▸ Exercise material:
§

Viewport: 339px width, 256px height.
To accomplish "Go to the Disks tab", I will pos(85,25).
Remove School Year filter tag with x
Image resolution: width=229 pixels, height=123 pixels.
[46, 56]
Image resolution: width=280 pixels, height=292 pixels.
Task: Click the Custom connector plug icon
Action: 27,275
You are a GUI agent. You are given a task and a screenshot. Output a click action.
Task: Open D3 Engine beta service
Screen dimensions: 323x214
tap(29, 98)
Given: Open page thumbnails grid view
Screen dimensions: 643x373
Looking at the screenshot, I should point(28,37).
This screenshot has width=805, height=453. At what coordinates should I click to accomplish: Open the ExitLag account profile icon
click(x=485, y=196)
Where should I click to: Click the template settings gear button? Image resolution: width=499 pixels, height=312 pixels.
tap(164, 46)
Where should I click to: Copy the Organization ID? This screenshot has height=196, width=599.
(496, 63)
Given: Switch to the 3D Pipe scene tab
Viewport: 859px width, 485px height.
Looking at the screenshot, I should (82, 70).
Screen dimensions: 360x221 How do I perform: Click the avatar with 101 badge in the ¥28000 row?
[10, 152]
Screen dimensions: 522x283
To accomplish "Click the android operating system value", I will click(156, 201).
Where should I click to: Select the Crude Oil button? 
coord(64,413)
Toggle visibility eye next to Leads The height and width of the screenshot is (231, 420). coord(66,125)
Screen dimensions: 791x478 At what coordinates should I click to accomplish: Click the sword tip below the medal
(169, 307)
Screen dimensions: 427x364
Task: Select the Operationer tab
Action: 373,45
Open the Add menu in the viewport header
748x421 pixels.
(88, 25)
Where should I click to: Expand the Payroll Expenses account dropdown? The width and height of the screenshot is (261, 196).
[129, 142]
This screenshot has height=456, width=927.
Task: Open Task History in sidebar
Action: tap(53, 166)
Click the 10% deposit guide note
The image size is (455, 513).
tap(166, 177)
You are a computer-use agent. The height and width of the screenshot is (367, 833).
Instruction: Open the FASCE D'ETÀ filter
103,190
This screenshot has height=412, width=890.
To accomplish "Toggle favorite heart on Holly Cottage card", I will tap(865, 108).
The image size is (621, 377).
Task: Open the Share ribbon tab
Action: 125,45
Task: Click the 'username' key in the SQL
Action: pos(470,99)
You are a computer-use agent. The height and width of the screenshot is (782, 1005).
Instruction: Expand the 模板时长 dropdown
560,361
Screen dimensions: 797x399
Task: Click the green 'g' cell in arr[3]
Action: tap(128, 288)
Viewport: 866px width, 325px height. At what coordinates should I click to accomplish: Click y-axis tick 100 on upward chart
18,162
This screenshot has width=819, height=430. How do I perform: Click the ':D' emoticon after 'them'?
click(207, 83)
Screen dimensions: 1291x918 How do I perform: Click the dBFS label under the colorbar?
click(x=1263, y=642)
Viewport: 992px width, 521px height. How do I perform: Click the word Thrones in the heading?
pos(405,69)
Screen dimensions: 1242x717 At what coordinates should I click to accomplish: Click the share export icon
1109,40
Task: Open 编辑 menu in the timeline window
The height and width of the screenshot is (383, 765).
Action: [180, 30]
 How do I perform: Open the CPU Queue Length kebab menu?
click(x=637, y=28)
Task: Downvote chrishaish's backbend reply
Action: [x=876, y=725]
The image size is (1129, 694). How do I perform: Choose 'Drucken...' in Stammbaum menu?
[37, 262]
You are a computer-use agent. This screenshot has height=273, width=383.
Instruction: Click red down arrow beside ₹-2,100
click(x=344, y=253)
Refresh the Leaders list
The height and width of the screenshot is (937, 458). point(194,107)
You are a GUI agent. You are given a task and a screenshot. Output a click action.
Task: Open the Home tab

§

▸ Exercise brief:
The records above need to be returned in full, with nothing altered.

▸ Problem solution:
Viewport: 339px width, 256px height.
To accomplish "Go to the Disks tab", I will pos(85,25).
Remove School Year filter tag with x
Image resolution: width=229 pixels, height=123 pixels.
[46, 56]
Image resolution: width=280 pixels, height=292 pixels.
Task: Click the Custom connector plug icon
Action: 27,275
You are a GUI agent. You are given a task and a screenshot. Output a click action.
Task: Open D3 Engine beta service
Screen dimensions: 323x214
tap(29, 98)
Given: Open page thumbnails grid view
Screen dimensions: 643x373
Looking at the screenshot, I should point(28,37).
This screenshot has width=805, height=453. At what coordinates should I click to accomplish: Open the ExitLag account profile icon
click(x=485, y=196)
Where should I click to: Click the template settings gear button? Image resolution: width=499 pixels, height=312 pixels.
tap(164, 46)
Where should I click to: Copy the Organization ID? This screenshot has height=196, width=599.
(496, 63)
Given: Switch to the 3D Pipe scene tab
Viewport: 859px width, 485px height.
Looking at the screenshot, I should (82, 70).
Screen dimensions: 360x221 How do I perform: Click the avatar with 101 badge in the ¥28000 row?
[10, 152]
Screen dimensions: 522x283
To accomplish "Click the android operating system value", I will click(156, 201).
Where should I click to: Select the Crude Oil button? 
coord(64,413)
Toggle visibility eye next to Leads The height and width of the screenshot is (231, 420). coord(66,125)
Screen dimensions: 791x478 At what coordinates should I click to accomplish: Click the sword tip below the medal
(169, 307)
Screen dimensions: 427x364
Task: Select the Operationer tab
Action: 373,45
Open the Add menu in the viewport header
748x421 pixels.
(88, 25)
Where should I click to: Expand the Payroll Expenses account dropdown? The width and height of the screenshot is (261, 196).
[129, 142]
This screenshot has height=456, width=927.
Task: Open Task History in sidebar
Action: tap(53, 166)
Click the 10% deposit guide note
The image size is (455, 513).
tap(166, 177)
You are a computer-use agent. The height and width of the screenshot is (367, 833).
Instruction: Open the FASCE D'ETÀ filter
103,190
This screenshot has height=412, width=890.
To accomplish "Toggle favorite heart on Holly Cottage card", I will tap(865, 108).
The image size is (621, 377).
Task: Open the Share ribbon tab
Action: 125,45
Task: Click the 'username' key in the SQL
Action: pos(470,99)
You are a computer-use agent. The height and width of the screenshot is (782, 1005).
Instruction: Expand the 模板时长 dropdown
560,361
Screen dimensions: 797x399
Task: Click the green 'g' cell in arr[3]
Action: tap(128, 288)
Viewport: 866px width, 325px height. At what coordinates should I click to accomplish: Click y-axis tick 100 on upward chart
18,162
This screenshot has width=819, height=430. How do I perform: Click the ':D' emoticon after 'them'?
click(207, 83)
Screen dimensions: 1291x918 How do I perform: Click the dBFS label under the colorbar?
click(x=1263, y=642)
Viewport: 992px width, 521px height. How do I perform: Click the word Thrones in the heading?
pos(405,69)
Screen dimensions: 1242x717 At what coordinates should I click to accomplish: Click the share export icon
1109,40
Task: Open 编辑 menu in the timeline window
The height and width of the screenshot is (383, 765).
Action: [180, 30]
 How do I perform: Open the CPU Queue Length kebab menu?
click(x=637, y=28)
Task: Downvote chrishaish's backbend reply
Action: [x=876, y=725]
The image size is (1129, 694). How do I perform: Choose 'Drucken...' in Stammbaum menu?
[37, 262]
You are a computer-use agent. This screenshot has height=273, width=383.
Instruction: Click red down arrow beside ₹-2,100
click(x=344, y=253)
Refresh the Leaders list
The height and width of the screenshot is (937, 458). point(194,107)
You are a GUI agent. You are given a task and a screenshot. Output a click action.
Task: Open the Home tab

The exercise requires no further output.